Unicredit, la seconda banca italiana, chiude i primi 9 mesi del 2020 con una perdita di 1,6 miliardi. Nel terzo trimestre il gruppo registra un utile di 680 milioni (-42,4% sul trimestre 2019), sopra il consensus degli analisti che prevedevano 300 milioni. Presentando i conti, il numero uno Jean Pierre Mustier ha ribadito che “non c’è nessuno progetto di M&A”, cioè fusioni e acquisizioni, ma non ha commentato le indiscrezioni in base alle quali è entrata nel vivo la discussione sull’acquisizione dal Tesoro del Monte dei Paschi di Siena. “Non commentiamo rumors e speculazioni“, ha detto l’ad. Alla domanda specifica se l’arrivo di Pier Carlo Padoan alla presidenza potrebbe favorire l’operazione, Mustier si è limitato a replicare che “io con il management team siamo deliziati di accogliere Padon come presidente designato: data la sua esperienza in Italia e a livello internazionale è un grande valore aggiunto per la banca”.

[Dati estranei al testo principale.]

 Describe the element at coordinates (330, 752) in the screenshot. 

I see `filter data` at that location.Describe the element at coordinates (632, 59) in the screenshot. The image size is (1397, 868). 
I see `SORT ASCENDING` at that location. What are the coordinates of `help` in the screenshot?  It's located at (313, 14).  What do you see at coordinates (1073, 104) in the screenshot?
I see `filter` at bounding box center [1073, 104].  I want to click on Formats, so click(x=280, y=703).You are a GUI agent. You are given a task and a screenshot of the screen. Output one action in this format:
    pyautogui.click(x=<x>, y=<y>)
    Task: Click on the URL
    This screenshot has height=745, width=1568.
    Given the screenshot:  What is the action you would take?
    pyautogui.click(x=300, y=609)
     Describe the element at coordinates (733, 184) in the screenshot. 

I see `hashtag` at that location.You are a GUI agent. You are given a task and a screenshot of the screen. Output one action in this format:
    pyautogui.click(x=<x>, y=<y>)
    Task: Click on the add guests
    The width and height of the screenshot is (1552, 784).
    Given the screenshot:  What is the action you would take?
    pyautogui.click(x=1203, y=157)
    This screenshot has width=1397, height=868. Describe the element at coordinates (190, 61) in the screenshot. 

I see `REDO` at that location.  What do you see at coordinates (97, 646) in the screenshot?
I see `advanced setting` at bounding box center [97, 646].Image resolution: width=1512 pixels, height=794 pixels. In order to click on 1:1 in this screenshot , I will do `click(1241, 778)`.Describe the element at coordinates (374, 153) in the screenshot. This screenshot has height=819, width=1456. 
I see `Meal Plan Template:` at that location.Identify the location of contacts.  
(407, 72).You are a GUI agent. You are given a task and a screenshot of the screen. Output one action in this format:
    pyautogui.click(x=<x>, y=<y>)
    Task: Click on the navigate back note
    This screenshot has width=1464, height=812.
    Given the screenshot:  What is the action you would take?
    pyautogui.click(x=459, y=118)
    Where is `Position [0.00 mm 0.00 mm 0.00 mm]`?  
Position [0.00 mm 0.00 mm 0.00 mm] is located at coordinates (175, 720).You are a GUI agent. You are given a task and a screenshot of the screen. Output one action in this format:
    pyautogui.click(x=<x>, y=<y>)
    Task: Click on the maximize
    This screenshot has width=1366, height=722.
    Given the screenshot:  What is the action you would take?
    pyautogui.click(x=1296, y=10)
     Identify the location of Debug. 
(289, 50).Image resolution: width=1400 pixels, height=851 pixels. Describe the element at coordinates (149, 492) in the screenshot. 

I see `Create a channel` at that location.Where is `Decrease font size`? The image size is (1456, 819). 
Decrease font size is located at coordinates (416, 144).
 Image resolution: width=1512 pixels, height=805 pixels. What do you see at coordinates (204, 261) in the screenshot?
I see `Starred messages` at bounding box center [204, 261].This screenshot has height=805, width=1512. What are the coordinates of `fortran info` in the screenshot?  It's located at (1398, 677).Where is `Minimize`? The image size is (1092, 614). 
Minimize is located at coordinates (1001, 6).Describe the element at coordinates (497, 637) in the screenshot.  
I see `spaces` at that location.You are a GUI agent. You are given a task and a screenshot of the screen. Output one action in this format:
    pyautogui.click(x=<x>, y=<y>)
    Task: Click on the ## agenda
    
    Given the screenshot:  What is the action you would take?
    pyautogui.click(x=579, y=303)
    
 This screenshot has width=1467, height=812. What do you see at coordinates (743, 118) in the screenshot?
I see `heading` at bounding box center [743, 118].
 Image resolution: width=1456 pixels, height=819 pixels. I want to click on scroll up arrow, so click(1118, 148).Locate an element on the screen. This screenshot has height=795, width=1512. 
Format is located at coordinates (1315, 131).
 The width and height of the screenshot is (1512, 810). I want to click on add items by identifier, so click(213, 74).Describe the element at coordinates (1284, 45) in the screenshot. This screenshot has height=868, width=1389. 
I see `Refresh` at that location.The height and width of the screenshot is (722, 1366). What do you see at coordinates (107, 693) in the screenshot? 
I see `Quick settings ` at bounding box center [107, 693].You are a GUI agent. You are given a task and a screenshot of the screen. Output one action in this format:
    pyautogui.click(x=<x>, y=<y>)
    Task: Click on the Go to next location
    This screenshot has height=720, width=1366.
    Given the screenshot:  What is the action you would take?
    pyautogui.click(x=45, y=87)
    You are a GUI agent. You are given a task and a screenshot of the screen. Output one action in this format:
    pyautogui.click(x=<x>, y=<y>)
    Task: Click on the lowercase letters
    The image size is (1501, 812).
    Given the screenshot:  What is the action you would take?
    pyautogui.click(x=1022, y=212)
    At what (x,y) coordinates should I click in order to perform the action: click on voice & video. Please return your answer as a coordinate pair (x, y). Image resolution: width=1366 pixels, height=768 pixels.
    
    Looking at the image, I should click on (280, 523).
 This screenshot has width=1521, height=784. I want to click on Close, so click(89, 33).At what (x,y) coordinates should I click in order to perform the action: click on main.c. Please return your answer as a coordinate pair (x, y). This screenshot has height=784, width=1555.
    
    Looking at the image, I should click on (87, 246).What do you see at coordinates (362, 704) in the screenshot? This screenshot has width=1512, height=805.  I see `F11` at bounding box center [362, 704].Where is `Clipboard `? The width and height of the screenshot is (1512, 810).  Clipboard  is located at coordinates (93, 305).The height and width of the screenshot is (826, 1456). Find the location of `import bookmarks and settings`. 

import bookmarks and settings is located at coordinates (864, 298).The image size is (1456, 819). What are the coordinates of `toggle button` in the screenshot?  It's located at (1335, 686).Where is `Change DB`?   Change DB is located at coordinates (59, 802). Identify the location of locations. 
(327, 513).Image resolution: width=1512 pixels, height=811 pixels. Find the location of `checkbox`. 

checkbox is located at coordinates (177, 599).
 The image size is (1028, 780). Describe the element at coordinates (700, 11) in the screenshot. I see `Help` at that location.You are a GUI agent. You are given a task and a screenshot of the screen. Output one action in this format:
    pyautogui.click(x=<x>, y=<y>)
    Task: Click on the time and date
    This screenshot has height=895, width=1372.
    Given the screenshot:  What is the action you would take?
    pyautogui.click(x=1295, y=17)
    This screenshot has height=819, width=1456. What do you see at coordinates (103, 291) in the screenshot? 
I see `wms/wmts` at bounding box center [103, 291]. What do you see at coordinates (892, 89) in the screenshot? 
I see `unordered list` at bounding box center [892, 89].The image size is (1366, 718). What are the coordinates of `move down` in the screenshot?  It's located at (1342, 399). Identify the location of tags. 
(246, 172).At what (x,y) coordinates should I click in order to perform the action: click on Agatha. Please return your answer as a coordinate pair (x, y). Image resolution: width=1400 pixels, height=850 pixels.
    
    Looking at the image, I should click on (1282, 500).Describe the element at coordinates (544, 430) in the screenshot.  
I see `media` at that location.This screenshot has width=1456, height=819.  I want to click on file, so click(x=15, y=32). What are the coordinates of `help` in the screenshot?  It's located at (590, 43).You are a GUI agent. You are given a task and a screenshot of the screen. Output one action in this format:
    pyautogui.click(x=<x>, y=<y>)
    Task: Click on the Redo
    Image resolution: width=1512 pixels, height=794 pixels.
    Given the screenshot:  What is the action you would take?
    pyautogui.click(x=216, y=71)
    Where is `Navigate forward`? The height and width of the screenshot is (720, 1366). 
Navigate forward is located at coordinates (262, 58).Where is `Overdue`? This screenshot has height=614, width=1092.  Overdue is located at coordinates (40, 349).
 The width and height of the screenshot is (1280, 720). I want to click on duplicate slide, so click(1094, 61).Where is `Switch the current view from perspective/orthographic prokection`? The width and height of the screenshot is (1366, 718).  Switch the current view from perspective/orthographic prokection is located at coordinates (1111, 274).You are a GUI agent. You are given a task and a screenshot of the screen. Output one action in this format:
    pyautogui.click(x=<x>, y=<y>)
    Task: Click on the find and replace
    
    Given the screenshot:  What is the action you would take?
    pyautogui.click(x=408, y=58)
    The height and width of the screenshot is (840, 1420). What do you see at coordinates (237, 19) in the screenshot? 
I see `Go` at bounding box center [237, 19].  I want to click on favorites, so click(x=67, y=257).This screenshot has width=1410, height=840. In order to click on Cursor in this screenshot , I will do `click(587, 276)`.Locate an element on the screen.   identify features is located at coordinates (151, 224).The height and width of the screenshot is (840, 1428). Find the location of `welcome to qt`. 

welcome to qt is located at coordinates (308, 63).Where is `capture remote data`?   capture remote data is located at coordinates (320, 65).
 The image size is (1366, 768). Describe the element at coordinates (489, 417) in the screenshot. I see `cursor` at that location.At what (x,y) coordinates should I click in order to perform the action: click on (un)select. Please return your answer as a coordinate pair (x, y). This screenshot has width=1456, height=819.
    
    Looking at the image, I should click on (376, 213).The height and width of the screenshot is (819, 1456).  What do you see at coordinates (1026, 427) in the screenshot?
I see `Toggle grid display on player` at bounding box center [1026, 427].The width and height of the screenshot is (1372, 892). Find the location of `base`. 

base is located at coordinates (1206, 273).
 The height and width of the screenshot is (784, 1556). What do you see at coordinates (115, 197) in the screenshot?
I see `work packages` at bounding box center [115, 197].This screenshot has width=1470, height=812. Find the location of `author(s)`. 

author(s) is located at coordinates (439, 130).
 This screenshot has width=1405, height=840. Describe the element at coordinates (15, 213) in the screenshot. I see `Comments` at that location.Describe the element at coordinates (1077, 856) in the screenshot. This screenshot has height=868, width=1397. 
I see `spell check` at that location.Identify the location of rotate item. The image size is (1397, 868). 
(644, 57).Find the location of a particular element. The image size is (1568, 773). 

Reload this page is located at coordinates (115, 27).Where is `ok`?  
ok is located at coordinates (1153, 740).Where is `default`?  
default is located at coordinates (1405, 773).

“Nell’attuale contesto stiamo accelerando la trasformazione delle banca” e “preferiamo trasformare piuttosto che integrare, vogliamo usare l‘eccesso di capitale per supportare l’economia e per restituire il capitale ai soci quando il regolatore lo permetterà”. Anche se l’eventuale acquisto della travagliata Mps sarebbe a costo zero, visto che sulla banca senese oltre ai problemi finanziari pesano quelli giuridici, con richieste di risarcimenti che valgono potenzialmente fino a 10 miliardi di euro (una parte riguarda la gestione di Alessandro Profumo e Fabrizio Viola, condannati in primo grado a sei anni e mezzo per aggiotaggio e false comunicazioni).

Nei nove mesi 2019 l’utile Unicredit era stato di circa 4,2 miliardi ma includeva l’impatto positivo della cessione di Fineco. Escludendo i costi di integrazione per il piano esuberi, il deconsolidamento di Yapi e altre posta straordinarie, tra cui le rettifiche nette per il Covid, il risultato di Unicredit nei nove mesi è di 1,06 miliardi, in calo del 67% su base annuale.